WHAT YOU SHOULD DO: Copy the rows below word for word, from the line containing "You are a computer-use agent. Viewport: 500px" through the line containing "will click(x=38, y=23).", and copy nothing else.

·····

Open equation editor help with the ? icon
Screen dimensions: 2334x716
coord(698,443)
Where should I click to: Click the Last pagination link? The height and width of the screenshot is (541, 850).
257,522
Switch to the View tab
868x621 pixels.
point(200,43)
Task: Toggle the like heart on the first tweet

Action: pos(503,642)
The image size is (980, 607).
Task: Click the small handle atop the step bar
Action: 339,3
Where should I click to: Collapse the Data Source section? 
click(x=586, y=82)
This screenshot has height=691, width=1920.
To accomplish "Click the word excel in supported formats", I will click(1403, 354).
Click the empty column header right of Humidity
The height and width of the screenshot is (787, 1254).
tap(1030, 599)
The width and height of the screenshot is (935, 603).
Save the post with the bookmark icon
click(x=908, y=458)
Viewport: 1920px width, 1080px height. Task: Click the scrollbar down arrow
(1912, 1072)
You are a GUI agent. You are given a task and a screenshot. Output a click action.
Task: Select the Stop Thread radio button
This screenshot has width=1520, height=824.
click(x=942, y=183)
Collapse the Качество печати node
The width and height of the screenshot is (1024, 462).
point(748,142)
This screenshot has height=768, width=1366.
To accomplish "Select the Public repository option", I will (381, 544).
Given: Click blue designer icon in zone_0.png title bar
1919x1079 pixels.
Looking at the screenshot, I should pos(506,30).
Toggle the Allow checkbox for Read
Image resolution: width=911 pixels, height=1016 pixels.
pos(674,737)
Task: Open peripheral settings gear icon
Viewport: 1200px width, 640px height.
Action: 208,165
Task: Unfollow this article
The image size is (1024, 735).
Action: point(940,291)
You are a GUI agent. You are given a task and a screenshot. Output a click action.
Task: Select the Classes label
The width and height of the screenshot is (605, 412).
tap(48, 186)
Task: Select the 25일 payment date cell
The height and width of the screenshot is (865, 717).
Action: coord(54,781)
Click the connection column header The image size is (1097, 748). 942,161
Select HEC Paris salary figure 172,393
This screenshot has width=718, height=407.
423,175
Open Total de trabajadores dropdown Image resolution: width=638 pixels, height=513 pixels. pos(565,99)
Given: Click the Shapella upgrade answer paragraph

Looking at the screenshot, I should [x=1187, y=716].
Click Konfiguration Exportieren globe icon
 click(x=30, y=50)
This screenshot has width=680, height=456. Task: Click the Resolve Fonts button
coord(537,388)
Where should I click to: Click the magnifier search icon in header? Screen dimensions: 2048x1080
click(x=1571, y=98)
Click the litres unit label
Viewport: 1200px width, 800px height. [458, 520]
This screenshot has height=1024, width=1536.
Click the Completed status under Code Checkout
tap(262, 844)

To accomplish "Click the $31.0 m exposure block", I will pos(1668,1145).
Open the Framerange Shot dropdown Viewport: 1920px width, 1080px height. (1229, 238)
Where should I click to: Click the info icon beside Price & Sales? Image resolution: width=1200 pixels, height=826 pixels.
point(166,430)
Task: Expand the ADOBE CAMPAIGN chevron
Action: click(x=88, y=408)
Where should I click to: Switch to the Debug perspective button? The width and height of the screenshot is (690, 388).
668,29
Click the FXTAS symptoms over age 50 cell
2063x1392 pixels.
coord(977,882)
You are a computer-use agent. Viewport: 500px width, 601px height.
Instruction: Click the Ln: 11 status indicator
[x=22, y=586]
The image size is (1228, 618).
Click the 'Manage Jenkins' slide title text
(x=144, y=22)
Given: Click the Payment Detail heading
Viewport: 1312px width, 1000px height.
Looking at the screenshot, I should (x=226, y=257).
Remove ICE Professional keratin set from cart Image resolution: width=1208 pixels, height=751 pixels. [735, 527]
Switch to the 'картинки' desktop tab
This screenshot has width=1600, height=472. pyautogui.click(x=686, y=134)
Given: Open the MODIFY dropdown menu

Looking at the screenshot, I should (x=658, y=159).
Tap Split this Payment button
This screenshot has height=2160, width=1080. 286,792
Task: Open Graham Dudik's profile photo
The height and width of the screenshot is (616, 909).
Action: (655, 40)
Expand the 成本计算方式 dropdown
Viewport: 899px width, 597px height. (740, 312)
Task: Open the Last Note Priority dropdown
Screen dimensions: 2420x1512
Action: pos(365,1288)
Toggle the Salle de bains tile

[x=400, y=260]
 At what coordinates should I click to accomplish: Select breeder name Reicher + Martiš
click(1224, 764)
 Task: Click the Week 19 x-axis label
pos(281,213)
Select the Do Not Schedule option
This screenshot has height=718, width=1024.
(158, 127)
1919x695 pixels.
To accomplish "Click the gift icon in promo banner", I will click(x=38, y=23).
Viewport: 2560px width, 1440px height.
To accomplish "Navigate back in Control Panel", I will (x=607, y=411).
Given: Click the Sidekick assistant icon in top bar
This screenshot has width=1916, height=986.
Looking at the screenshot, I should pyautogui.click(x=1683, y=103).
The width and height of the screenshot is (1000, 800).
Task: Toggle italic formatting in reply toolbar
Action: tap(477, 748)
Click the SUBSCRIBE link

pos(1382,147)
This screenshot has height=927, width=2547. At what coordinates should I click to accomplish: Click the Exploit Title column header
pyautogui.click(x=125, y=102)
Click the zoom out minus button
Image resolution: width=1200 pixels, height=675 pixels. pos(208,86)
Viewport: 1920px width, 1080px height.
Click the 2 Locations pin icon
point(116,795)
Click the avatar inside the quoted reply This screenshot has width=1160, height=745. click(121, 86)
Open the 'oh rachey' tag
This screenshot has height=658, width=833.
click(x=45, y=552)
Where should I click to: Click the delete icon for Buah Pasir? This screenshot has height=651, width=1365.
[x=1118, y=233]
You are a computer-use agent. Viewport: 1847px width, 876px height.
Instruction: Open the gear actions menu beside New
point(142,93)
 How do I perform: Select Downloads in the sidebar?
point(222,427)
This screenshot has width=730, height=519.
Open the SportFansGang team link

·····

THE SOLUTION:
You are a computer-use agent. Viewport: 500px width, 601px height.
Instruction: Click the Ln: 11 status indicator
[x=22, y=586]
The image size is (1228, 618).
Click the 'Manage Jenkins' slide title text
(x=144, y=22)
Given: Click the Payment Detail heading
Viewport: 1312px width, 1000px height.
Looking at the screenshot, I should (x=226, y=257).
Remove ICE Professional keratin set from cart Image resolution: width=1208 pixels, height=751 pixels. [735, 527]
Switch to the 'картинки' desktop tab
This screenshot has width=1600, height=472. pyautogui.click(x=686, y=134)
Given: Open the MODIFY dropdown menu

Looking at the screenshot, I should (x=658, y=159).
Tap Split this Payment button
This screenshot has height=2160, width=1080. 286,792
Task: Open Graham Dudik's profile photo
The height and width of the screenshot is (616, 909).
Action: (655, 40)
Expand the 成本计算方式 dropdown
Viewport: 899px width, 597px height. (740, 312)
Task: Open the Last Note Priority dropdown
Screen dimensions: 2420x1512
Action: pos(365,1288)
Toggle the Salle de bains tile

[x=400, y=260]
 At what coordinates should I click to accomplish: Select breeder name Reicher + Martiš
click(1224, 764)
 Task: Click the Week 19 x-axis label
pos(281,213)
Select the Do Not Schedule option
This screenshot has height=718, width=1024.
(158, 127)
1919x695 pixels.
To accomplish "Click the gift icon in promo banner", I will click(x=38, y=23).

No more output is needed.